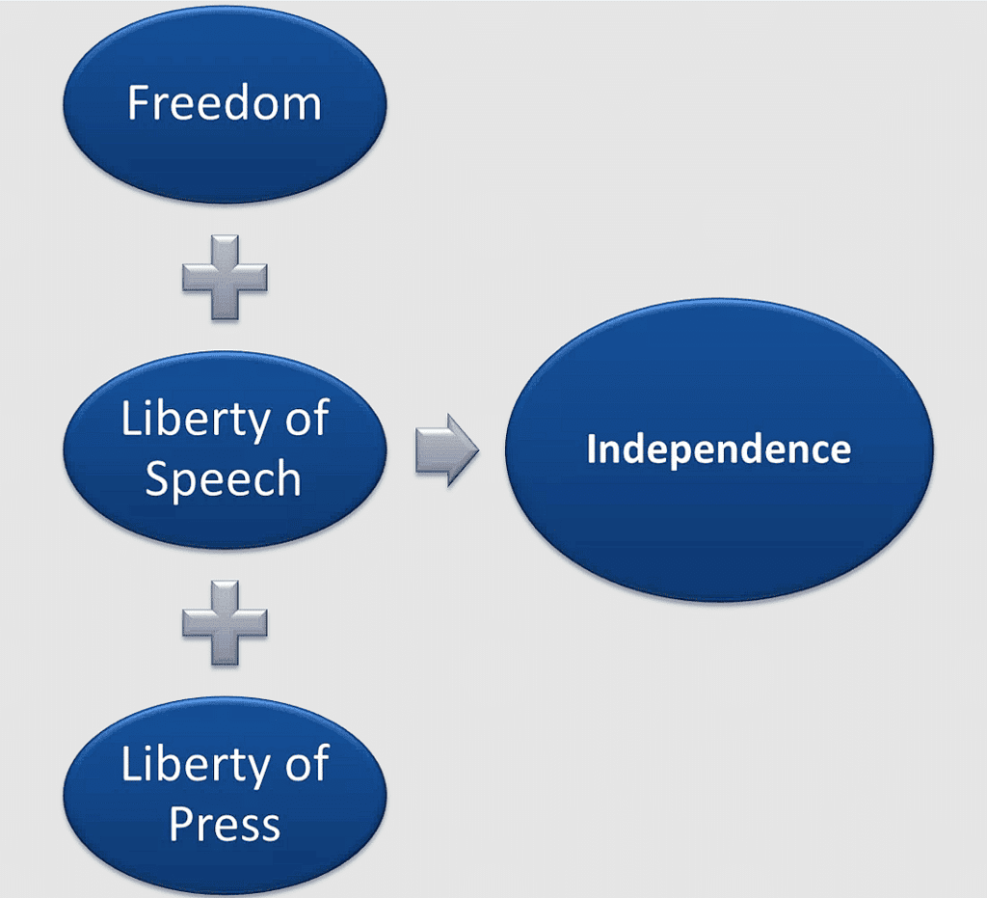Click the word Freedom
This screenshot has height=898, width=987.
coord(225,103)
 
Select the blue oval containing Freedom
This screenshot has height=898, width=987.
coord(225,104)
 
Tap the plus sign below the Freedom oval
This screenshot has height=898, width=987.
coord(225,277)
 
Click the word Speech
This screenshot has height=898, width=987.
coord(224,479)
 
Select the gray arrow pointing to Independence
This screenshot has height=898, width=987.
coord(447,450)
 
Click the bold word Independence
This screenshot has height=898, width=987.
coord(718,450)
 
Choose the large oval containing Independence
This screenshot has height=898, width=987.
coord(719,449)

------------------------------

Aim: Please rewrite all of the data above, swapping every "oval" for "ellipse" and keeping everything else the same. Leave the pictures out.

Result of the task:
Click the word Freedom
This screenshot has height=898, width=987.
coord(225,103)
 
Select the blue ellipse containing Freedom
This screenshot has height=898, width=987.
coord(225,104)
 
Tap the plus sign below the Freedom ellipse
This screenshot has height=898, width=987.
coord(225,277)
 
Click the word Speech
This screenshot has height=898, width=987.
coord(224,479)
 
Select the gray arrow pointing to Independence
This screenshot has height=898, width=987.
coord(447,450)
 
Click the bold word Independence
This screenshot has height=898, width=987.
coord(718,450)
 
Choose the large ellipse containing Independence
This screenshot has height=898, width=987.
coord(719,449)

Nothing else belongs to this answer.